• _INSTRUCTIONS FOR THE TASK_: Without the pictures, set down every line of the data exactly.

● ● ● ●

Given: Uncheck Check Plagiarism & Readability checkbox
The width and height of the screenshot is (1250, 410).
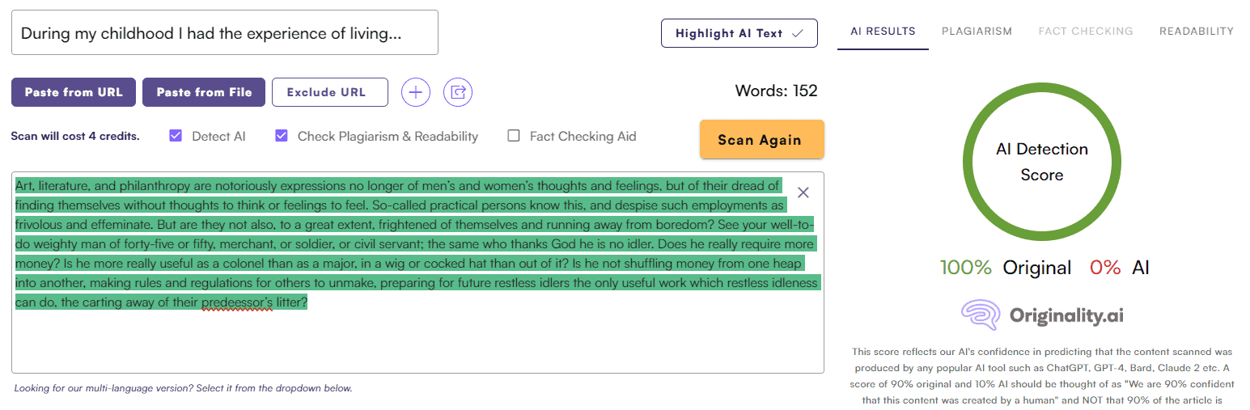Looking at the screenshot, I should tap(282, 136).
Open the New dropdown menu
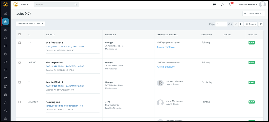269x122 pixels. 25,5
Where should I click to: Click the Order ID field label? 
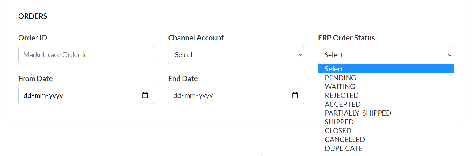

● ● ● ●

• _RESULT OF THIS EXERCISE_:
Given: Uncheck Check Plagiarism & Readability checkbox
The width and height of the screenshot is (1250, 410).
Looking at the screenshot, I should tap(282, 136).
Open the New dropdown menu
269x122 pixels. 25,5
Where should I click to: Click the Order ID field label? 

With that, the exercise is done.